● **Action item**:
Every line of the entries below from the one containing "You are a GUI" to the one containing "The width and height of the screenshot is (812, 630).", both ends included, must be written out exactly. No other line belongs in the answer.

● **Data supplied**:
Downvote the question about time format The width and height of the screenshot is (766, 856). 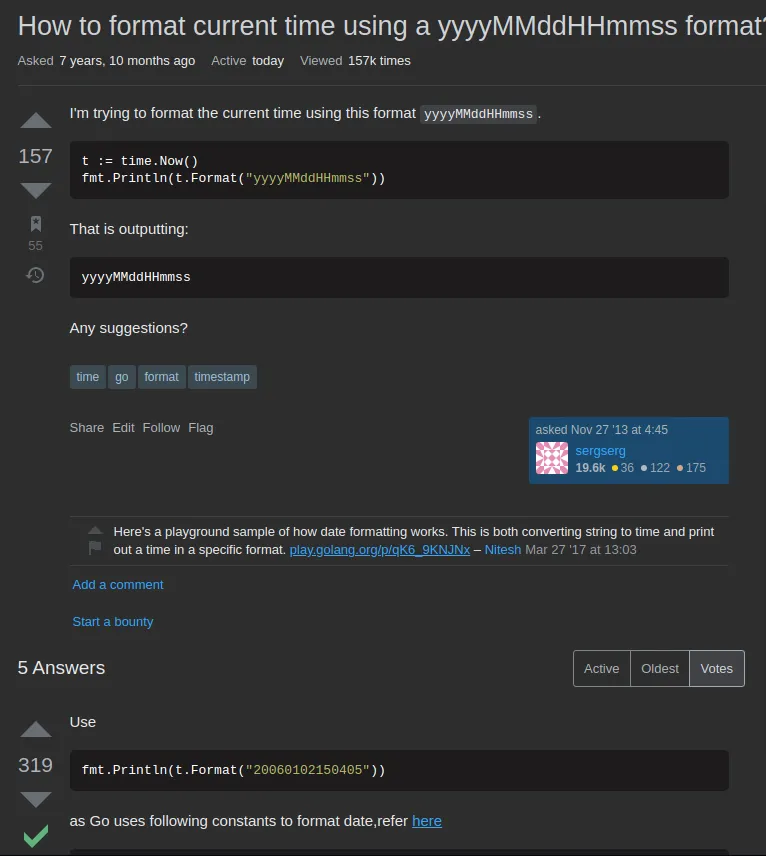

...

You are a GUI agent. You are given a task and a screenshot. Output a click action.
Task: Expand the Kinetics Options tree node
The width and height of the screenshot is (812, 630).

* * *

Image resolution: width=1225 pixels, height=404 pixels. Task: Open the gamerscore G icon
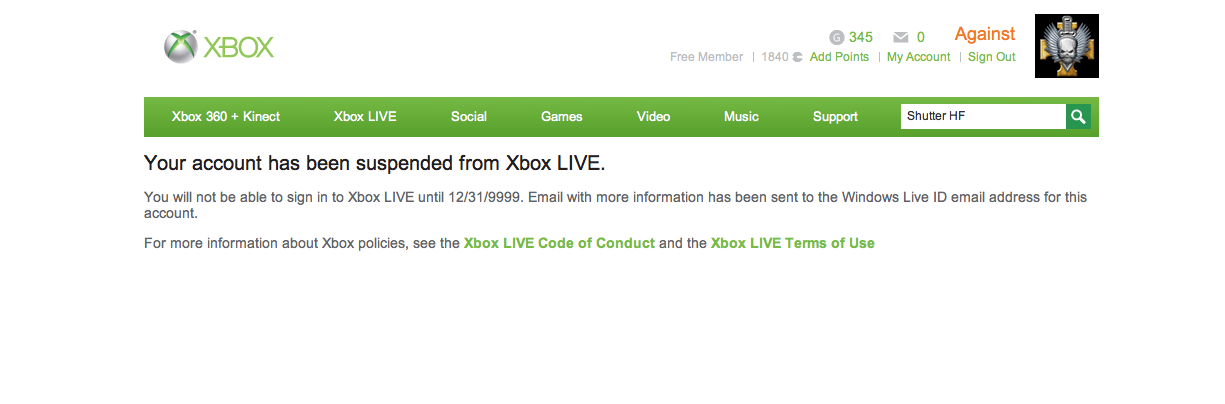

● **Reply**:
You are a GUI agent. You are given a task and a screenshot. Output a click action.
Task: Expand the Kinetics Options tree node
The width and height of the screenshot is (812, 630).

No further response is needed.